I have made a discovery. There are certain chemo side effects that don’t appear on factsheets and hospital consent forms. That’s not because they don’t exist, but because patients and consultants alike would have to endure a certain amount of embarrassment to reveal them.
They may not be groundbreaking and they’re certainly not on a scale of peripheral neuropathy or fatigue. But, I believe any side effect that brings about a physical change (embarrassing or otherwise) should be noted down so that a) we don’t all think we’re bonkers when it happens and b) we go into the entire process knowing there might be a few laughs along the way. So that’s what I’m about to do.
Before I begin, I think I should start with an apology, particularly to my loyal male readers. The following post may take you to places you’d really rather you didn’t know existed. There is about to be what one might call an element of oversharing. Trust me, it is not indulgent. It is medical. While I think it wrong to apologise for the route I am about to take, I can confirm that I will be containing it to a single blog post, so you don’t have to concern yourself with a repeat performance. Who knows? You might just find it funny.
I think it is fair to say that I’m not surprised certain side effects do not get a public airing. It takes me back to my hip surgery days. I remember waking up from the operation to find that my nether regions had been dyed a rather peculiar shade of purple. It was also a rather permanent type of dye, which meant I had to live with my alien-like hue for quite a while before the colour grew out. I had been prepared for the pain, the discomfort and the lack of weight bearing. I had not been prepared to laugh every time I took a shower.
Thoroughly amused by this turn of events, I raised the point at a focus group about patient care as a way of demonstrating that even the smallest of details are worth mentioning to help people deal with recovery. The patients all nodded in agreement as if reminding themselves of the discovery. The nurses laughed. And the surgeon? Well, he explained that they must have been out of the orange dye that week!
I am afraid to say it is this same region that has triggered my search for the secret chemo side effects everyone has, but no one dares to declare. Having never had a Brazilian wax, I was rather intrigued at the possibility of losing my hair on areas other than my head. But, I have to confess, it brought with it a rather unusual problem. Without being too crude, it seems the hair does help in a directional sense and its absence means you have to be vigilant (particularly if you have a tendency to crouch in public loos). Initially I thought it was just me, but having mentioned it to a few select ears (and done some rather entertaining Googling), it seems I am on to something! Now why didn’t the oncologist mention that when he was telling me about coping with hair loss! It may not warrant a whole fact booklet, but I think it deserves a paragraph. And, as an aside for women who trim regularly, I would urge you all to stop.

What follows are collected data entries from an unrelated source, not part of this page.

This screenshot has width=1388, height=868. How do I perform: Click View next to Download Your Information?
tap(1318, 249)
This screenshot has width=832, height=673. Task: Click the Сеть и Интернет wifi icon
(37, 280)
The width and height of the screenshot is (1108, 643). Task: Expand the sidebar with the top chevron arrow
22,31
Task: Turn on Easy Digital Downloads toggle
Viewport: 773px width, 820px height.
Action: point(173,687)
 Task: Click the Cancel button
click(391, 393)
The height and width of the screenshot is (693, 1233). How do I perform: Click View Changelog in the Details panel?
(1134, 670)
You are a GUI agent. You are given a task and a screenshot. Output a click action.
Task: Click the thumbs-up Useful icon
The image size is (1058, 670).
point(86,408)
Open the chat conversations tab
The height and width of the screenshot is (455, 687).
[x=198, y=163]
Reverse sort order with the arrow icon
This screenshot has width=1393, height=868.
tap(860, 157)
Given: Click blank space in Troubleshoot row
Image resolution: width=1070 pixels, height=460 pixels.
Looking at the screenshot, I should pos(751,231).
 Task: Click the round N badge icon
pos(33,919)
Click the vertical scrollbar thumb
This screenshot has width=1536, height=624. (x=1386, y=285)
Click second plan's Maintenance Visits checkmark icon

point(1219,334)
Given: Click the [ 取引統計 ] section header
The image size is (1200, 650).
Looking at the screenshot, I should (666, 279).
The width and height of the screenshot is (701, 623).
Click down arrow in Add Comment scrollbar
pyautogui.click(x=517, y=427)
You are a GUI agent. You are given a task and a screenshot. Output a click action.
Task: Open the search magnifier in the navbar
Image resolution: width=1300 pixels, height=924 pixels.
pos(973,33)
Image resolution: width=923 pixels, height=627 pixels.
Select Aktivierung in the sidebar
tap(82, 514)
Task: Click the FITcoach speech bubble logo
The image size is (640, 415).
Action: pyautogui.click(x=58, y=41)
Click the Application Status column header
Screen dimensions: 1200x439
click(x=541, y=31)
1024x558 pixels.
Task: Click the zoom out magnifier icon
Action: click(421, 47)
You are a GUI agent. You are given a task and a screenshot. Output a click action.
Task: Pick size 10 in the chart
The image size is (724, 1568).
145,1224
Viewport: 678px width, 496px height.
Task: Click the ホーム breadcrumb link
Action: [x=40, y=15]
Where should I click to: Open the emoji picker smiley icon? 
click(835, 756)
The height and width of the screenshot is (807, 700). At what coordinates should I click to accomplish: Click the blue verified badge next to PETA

On the subject of hair loss, I think it strange that the advice tends to focus on the hair, eyelashes and the eyebrows. What about nose hair?! While losing the hair on your head is not to be recommended (unless you really do like the idea of trying out every short style you never dare attempt), it is manageable. Losing the hair in your nose, however, makes it look like you are dining on a diet of curries and hot foods.
And then there’s the growing back bit! While I am yet to enjoy this rather hairy experience, I am led to believe that the hair doesn’t always remember where it’s supposed to grow. I have heard of people shaving their big toes and not their armpits!
Why is it that everyone goes on about Epirubicin and the dreaded ‘pink pee’, but nobody talks or writes about Docetaxel and the ‘sweet pee’? I’d take coloured pee any day over something that smells like an overstocked sweetie store. For those of you about to embark on this taxing drug, you have been warned!
Even products designed to alleviate some of the more well-reported side effects, such as hot flushes, don’t offer up the full picture. I have been wearing the Ladycare magnet in my knickers for a week or so now in an attempt to get a good night of sleep. I am not sure it has reduced my sweats, but it has managed to attach me to everything from my dessert spoon to my door keys. Thankfully a kind friend warned me of this, so I wasn’t too alarmed when it happened for the first time. I don’t really like the idea of being joined at the hip with all metal items in the neighbourhood.
I should also mention that there are also positive side effects that I would have loved to have been told about upfront to balance things a bit. The consent form should say: ‘by signing up to this course of chemotherapy drugs please be advised that your skin will become silky smooth and soft.’
I should probably stop here before I lose all my followers. But, let me leave you with a few final thoughts. To all medical professionals out there, fear not the embarrassing, blush-inducing side effects! If we’re going to sign off a seven-page consent form, it is best to make it thorough! And to all cancer patients, please open up about those secret side effects (post here or make your oncologist blush).
Because, chances are, the person sitting next to you in the waiting room is experiencing them too.